WHAT THIS TASK INVOLVES ▸ Please reproduce every entry, keeping each one exact.

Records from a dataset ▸
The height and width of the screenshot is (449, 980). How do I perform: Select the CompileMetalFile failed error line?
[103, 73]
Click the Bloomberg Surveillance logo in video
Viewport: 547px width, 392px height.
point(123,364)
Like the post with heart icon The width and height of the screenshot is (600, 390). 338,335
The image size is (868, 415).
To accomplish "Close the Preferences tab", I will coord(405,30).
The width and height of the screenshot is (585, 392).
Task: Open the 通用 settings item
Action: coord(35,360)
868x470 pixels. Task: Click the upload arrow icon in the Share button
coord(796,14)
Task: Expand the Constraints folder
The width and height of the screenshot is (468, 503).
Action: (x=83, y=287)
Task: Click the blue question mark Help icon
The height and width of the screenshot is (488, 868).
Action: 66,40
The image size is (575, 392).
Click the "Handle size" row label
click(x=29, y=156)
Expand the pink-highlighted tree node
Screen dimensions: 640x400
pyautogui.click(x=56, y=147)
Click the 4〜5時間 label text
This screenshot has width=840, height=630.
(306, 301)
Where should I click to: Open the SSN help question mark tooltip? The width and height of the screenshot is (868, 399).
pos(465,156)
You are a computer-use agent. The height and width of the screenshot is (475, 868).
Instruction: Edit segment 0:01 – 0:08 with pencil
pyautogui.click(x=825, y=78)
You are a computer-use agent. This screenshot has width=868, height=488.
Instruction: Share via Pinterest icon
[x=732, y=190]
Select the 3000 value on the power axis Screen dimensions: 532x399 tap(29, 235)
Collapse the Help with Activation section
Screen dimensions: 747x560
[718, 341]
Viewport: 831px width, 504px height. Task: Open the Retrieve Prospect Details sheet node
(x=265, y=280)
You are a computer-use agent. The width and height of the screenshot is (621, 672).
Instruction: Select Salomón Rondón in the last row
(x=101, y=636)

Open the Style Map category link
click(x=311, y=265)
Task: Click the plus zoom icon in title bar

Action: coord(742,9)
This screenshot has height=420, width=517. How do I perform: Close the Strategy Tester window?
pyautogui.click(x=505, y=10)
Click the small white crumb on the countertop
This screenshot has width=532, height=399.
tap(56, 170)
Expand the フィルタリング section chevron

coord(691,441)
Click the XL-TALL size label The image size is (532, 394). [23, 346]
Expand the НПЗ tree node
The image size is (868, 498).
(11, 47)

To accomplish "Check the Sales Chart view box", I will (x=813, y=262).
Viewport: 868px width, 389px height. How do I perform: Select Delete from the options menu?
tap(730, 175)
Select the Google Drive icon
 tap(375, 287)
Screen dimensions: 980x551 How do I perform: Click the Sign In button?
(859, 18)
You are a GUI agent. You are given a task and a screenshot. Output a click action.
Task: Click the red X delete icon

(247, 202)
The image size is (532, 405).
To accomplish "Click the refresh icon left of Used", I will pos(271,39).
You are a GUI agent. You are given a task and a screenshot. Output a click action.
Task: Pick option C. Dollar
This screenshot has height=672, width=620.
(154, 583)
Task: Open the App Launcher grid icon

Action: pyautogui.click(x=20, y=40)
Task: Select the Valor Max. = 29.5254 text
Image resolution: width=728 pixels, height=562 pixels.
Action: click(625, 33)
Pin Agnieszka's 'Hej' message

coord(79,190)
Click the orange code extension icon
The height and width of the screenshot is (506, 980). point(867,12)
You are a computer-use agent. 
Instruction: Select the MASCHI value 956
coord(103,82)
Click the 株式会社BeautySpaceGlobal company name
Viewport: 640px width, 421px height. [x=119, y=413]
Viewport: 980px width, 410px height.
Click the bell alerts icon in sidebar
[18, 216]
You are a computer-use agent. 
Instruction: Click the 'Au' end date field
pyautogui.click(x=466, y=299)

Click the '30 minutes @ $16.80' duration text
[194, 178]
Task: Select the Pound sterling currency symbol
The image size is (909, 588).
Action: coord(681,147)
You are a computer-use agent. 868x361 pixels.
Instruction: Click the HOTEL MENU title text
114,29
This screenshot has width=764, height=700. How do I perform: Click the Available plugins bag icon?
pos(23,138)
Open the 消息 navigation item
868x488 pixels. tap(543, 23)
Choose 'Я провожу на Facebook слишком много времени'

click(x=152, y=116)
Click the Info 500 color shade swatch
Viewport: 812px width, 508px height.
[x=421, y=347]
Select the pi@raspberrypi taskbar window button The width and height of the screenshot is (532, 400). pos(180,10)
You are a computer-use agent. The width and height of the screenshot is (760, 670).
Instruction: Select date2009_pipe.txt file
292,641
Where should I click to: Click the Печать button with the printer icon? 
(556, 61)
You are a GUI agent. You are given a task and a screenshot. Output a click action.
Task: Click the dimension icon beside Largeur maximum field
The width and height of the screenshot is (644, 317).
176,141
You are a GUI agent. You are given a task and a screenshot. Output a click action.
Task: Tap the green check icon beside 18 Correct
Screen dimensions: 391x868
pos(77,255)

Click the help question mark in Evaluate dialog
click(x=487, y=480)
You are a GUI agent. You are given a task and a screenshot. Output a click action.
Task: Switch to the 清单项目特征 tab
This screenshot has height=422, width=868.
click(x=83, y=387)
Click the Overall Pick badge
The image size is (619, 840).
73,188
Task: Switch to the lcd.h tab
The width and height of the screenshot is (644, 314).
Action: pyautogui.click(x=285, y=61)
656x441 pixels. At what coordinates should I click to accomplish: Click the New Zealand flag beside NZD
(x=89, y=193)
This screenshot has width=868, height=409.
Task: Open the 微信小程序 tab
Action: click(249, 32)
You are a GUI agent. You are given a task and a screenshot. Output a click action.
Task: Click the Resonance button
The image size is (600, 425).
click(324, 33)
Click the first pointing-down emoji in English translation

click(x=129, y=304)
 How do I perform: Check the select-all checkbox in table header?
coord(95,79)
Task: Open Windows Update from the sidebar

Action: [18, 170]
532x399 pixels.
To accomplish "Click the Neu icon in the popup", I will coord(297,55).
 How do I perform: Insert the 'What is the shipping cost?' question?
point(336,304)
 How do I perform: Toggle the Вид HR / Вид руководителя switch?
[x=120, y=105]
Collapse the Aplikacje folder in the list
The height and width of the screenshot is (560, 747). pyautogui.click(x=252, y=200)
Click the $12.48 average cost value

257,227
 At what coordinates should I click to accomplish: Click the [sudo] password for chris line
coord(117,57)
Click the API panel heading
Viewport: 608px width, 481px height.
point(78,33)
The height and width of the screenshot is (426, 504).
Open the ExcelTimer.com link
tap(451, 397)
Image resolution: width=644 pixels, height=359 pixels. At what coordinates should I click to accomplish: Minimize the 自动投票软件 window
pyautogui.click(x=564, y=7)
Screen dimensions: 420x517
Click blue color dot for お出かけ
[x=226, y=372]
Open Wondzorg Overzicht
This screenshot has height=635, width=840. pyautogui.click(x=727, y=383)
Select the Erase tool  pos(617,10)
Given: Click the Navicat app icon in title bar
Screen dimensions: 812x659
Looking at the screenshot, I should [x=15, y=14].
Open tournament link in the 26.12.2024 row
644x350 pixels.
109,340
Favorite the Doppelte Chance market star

EXERCISE RESPONSE ▸
The height and width of the screenshot is (449, 980). How do I perform: Select the CompileMetalFile failed error line?
[103, 73]
Click the Bloomberg Surveillance logo in video
Viewport: 547px width, 392px height.
point(123,364)
Like the post with heart icon The width and height of the screenshot is (600, 390). 338,335
The image size is (868, 415).
To accomplish "Close the Preferences tab", I will coord(405,30).
The width and height of the screenshot is (585, 392).
Task: Open the 通用 settings item
Action: coord(35,360)
868x470 pixels. Task: Click the upload arrow icon in the Share button
coord(796,14)
Task: Expand the Constraints folder
The width and height of the screenshot is (468, 503).
Action: (x=83, y=287)
Task: Click the blue question mark Help icon
The height and width of the screenshot is (488, 868).
Action: 66,40
The image size is (575, 392).
Click the "Handle size" row label
click(x=29, y=156)
Expand the pink-highlighted tree node
Screen dimensions: 640x400
pyautogui.click(x=56, y=147)
Click the 4〜5時間 label text
This screenshot has width=840, height=630.
(306, 301)
Where should I click to: Open the SSN help question mark tooltip? The width and height of the screenshot is (868, 399).
pos(465,156)
You are a computer-use agent. The height and width of the screenshot is (475, 868).
Instruction: Edit segment 0:01 – 0:08 with pencil
pyautogui.click(x=825, y=78)
You are a computer-use agent. This screenshot has width=868, height=488.
Instruction: Share via Pinterest icon
[x=732, y=190]
Select the 3000 value on the power axis Screen dimensions: 532x399 tap(29, 235)
Collapse the Help with Activation section
Screen dimensions: 747x560
[718, 341]
Viewport: 831px width, 504px height. Task: Open the Retrieve Prospect Details sheet node
(x=265, y=280)
You are a computer-use agent. The width and height of the screenshot is (621, 672).
Instruction: Select Salomón Rondón in the last row
(x=101, y=636)

Open the Style Map category link
click(x=311, y=265)
Task: Click the plus zoom icon in title bar

Action: coord(742,9)
This screenshot has height=420, width=517. How do I perform: Close the Strategy Tester window?
pyautogui.click(x=505, y=10)
Click the small white crumb on the countertop
This screenshot has width=532, height=399.
tap(56, 170)
Expand the フィルタリング section chevron

coord(691,441)
Click the XL-TALL size label The image size is (532, 394). [23, 346]
Expand the НПЗ tree node
The image size is (868, 498).
(11, 47)

To accomplish "Check the Sales Chart view box", I will (x=813, y=262).
Viewport: 868px width, 389px height. How do I perform: Select Delete from the options menu?
tap(730, 175)
Select the Google Drive icon
 tap(375, 287)
Screen dimensions: 980x551 How do I perform: Click the Sign In button?
(859, 18)
You are a GUI agent. You are given a task and a screenshot. Output a click action.
Task: Click the red X delete icon

(247, 202)
The image size is (532, 405).
To accomplish "Click the refresh icon left of Used", I will pos(271,39).
You are a GUI agent. You are given a task and a screenshot. Output a click action.
Task: Pick option C. Dollar
This screenshot has height=672, width=620.
(154, 583)
Task: Open the App Launcher grid icon

Action: pyautogui.click(x=20, y=40)
Task: Select the Valor Max. = 29.5254 text
Image resolution: width=728 pixels, height=562 pixels.
Action: click(625, 33)
Pin Agnieszka's 'Hej' message

coord(79,190)
Click the orange code extension icon
The height and width of the screenshot is (506, 980). point(867,12)
You are a computer-use agent. 
Instruction: Select the MASCHI value 956
coord(103,82)
Click the 株式会社BeautySpaceGlobal company name
Viewport: 640px width, 421px height. [x=119, y=413]
Viewport: 980px width, 410px height.
Click the bell alerts icon in sidebar
[18, 216]
You are a computer-use agent. 
Instruction: Click the 'Au' end date field
pyautogui.click(x=466, y=299)

Click the '30 minutes @ $16.80' duration text
[194, 178]
Task: Select the Pound sterling currency symbol
The image size is (909, 588).
Action: coord(681,147)
You are a computer-use agent. 868x361 pixels.
Instruction: Click the HOTEL MENU title text
114,29
This screenshot has width=764, height=700. How do I perform: Click the Available plugins bag icon?
pos(23,138)
Open the 消息 navigation item
868x488 pixels. tap(543, 23)
Choose 'Я провожу на Facebook слишком много времени'

click(x=152, y=116)
Click the Info 500 color shade swatch
Viewport: 812px width, 508px height.
[x=421, y=347]
Select the pi@raspberrypi taskbar window button The width and height of the screenshot is (532, 400). pos(180,10)
You are a computer-use agent. The width and height of the screenshot is (760, 670).
Instruction: Select date2009_pipe.txt file
292,641
Where should I click to: Click the Печать button with the printer icon? 
(556, 61)
You are a GUI agent. You are given a task and a screenshot. Output a click action.
Task: Click the dimension icon beside Largeur maximum field
The width and height of the screenshot is (644, 317).
176,141
You are a GUI agent. You are given a task and a screenshot. Output a click action.
Task: Tap the green check icon beside 18 Correct
Screen dimensions: 391x868
pos(77,255)

Click the help question mark in Evaluate dialog
click(x=487, y=480)
You are a GUI agent. You are given a task and a screenshot. Output a click action.
Task: Switch to the 清单项目特征 tab
This screenshot has height=422, width=868.
click(x=83, y=387)
Click the Overall Pick badge
The image size is (619, 840).
73,188
Task: Switch to the lcd.h tab
The width and height of the screenshot is (644, 314).
Action: pyautogui.click(x=285, y=61)
656x441 pixels. At what coordinates should I click to accomplish: Click the New Zealand flag beside NZD
(x=89, y=193)
This screenshot has width=868, height=409.
Task: Open the 微信小程序 tab
Action: click(249, 32)
You are a GUI agent. You are given a task and a screenshot. Output a click action.
Task: Click the Resonance button
The image size is (600, 425).
click(324, 33)
Click the first pointing-down emoji in English translation

click(x=129, y=304)
 How do I perform: Check the select-all checkbox in table header?
coord(95,79)
Task: Open Windows Update from the sidebar

Action: [18, 170]
532x399 pixels.
To accomplish "Click the Neu icon in the popup", I will coord(297,55).
 How do I perform: Insert the 'What is the shipping cost?' question?
point(336,304)
 How do I perform: Toggle the Вид HR / Вид руководителя switch?
[x=120, y=105]
Collapse the Aplikacje folder in the list
The height and width of the screenshot is (560, 747). pyautogui.click(x=252, y=200)
Click the $12.48 average cost value

257,227
 At what coordinates should I click to accomplish: Click the [sudo] password for chris line
coord(117,57)
Click the API panel heading
Viewport: 608px width, 481px height.
point(78,33)
The height and width of the screenshot is (426, 504).
Open the ExcelTimer.com link
tap(451, 397)
Image resolution: width=644 pixels, height=359 pixels. At what coordinates should I click to accomplish: Minimize the 自动投票软件 window
pyautogui.click(x=564, y=7)
Screen dimensions: 420x517
Click blue color dot for お出かけ
[x=226, y=372]
Open Wondzorg Overzicht
This screenshot has height=635, width=840. pyautogui.click(x=727, y=383)
Select the Erase tool  pos(617,10)
Given: Click the Navicat app icon in title bar
Screen dimensions: 812x659
Looking at the screenshot, I should [x=15, y=14].
Open tournament link in the 26.12.2024 row
644x350 pixels.
109,340
Favorite the Doppelte Chance market star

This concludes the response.